M. Paul Loridant a noté que les prélèvements hors impôts sur les entreprises publiques seraient conséquents en 2002 et s'est interrogé sur la compatibilité de ces prélèvements avec la demande, toujours croissante, d'une meilleure gestion de ces entreprises. Il a demandé au ministre quel serait l'impact des événements du 11 septembre 2001 sur les secteurs du tourisme et des transports.

M. Denis Badré a rappelé l'exigence de compétitivité de la France dans un monde ouvert. Il s'est étonné que cette priorité ne soit pas affichée dans le projet de loi de finances pour 2002, alors que le rapport Charzat, dont certaines propositions reprennent celles de la mission sénatoriale d'information sur l'expatriation des compétences, des capitaux et des entreprises, a reçu de larges échos.

M. Laurent Fabius a alors répondu aux différents intervenants.

A M. Jacques Oudin, il a indiqué que la lutte contre le terrorisme et la protection du territoire national relevaient tout autant des crédits du ministère de l'intérieur que de ceux du ministère de la défense et que les évolutions éventuelles de la politique de défense trouveraient leur place dans la loi de programmation militaire 2003-2008. Il lui a assuré par ailleurs qu'il se montrait extrêmement attentif à l'évolution des dépenses sanitaires et sociales.

A MM. André Vallet et Paul Loridant, il a expliqué que, s'il n'avait pas été nécessaire de mobiliser des recettes non fiscales les années précédentes en raison d'une évolution favorable des recettes fiscales, il paraissait judicieux pour l'année 2002 d'utiliser les excédents des entreprises publiques et parapubliques dont elles n'avaient pas besoin. S'agissant d'EDF, il a noté que le prélèvement non fiscal correspond en fait à une reprise de provision liée à la renégociation favorable de la convention liant l'entreprise à la Compagnie générale des matières nucléaires (COGEMA).

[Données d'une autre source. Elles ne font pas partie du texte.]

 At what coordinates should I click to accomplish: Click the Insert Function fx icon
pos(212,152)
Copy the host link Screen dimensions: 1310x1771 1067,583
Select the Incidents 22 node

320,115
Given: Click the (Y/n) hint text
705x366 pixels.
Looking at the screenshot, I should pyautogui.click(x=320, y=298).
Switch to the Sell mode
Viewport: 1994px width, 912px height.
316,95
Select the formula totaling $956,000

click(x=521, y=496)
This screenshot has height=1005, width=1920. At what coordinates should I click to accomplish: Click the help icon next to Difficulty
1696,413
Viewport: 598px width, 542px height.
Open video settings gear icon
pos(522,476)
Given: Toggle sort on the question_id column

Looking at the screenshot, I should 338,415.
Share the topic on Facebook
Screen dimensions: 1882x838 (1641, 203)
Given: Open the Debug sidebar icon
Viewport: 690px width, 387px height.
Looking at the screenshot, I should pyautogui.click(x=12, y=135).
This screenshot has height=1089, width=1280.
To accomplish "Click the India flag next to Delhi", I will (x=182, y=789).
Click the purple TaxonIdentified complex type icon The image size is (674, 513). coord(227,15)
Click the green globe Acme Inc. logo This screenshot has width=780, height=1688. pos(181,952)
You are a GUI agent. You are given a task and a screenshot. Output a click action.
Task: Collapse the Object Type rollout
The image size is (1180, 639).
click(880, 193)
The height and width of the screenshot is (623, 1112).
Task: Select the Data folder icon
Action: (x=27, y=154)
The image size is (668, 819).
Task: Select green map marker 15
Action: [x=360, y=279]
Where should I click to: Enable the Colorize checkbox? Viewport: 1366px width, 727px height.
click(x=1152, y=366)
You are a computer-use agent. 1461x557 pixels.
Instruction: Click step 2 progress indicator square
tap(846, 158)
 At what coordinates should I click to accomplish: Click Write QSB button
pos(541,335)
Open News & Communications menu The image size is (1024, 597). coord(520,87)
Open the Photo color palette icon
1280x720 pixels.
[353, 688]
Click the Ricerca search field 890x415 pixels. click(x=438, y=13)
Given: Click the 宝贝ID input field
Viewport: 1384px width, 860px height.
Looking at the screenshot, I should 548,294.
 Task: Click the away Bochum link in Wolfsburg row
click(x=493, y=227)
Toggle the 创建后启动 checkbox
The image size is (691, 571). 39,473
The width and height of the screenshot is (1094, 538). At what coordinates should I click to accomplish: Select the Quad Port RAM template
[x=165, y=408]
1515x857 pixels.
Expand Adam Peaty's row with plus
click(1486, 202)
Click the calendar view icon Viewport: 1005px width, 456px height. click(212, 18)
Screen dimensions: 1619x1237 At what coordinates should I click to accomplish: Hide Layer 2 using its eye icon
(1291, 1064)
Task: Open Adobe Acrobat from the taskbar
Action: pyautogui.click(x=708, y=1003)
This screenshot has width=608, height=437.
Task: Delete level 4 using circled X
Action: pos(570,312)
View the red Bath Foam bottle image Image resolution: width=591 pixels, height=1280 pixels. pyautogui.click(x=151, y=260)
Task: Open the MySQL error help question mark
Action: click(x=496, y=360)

A MM. Joël Bourdin et Denis Badré, il a assuré que les mesures de soutien à l'investissement occupent une place importante dans le projet de loi de finances pour 2002, citant les mesures touchant à la taxe professionnelle et à l'impôt sur les sociétés, aux fonds communs de placement dans l'innovation (FCPI) et aux fonds communs de placement à risques (FCPR), ainsi que la hausse du plafond du plan d'épargne en actions (PEA).

Il s'est montré d'accord avec M. Bernard Angels pour insister sur les aspects psychologiques qui devraient être déterminants pour la croissance économique et la confiance des agents économiques au cours des prochains mois.

Il a indiqué à M. Paul Loridant que les secteurs du tourisme et du transport feraient sans doute l'objet au niveau européen d'une attention particulière, notant que les Etats-Unis avaient déjà pris des mesures pour venir en aide aux entreprises américaines de ce secteur.

Mme Florence Parly, secrétaire d'Etat au budget, présentant les mesures proposées pour 2002 en direction des collectivités locales, a indiqué que la dotation globale de fonctionnement (DGF) devrait croître de 4,2 % en 2002, confirmant ainsi la tendance enregistrée depuis 5 ans. Elle a indiqué que la DGF avait crû de 16 % durant cette période, contre 8 % pour les autres dépenses de l'Etat.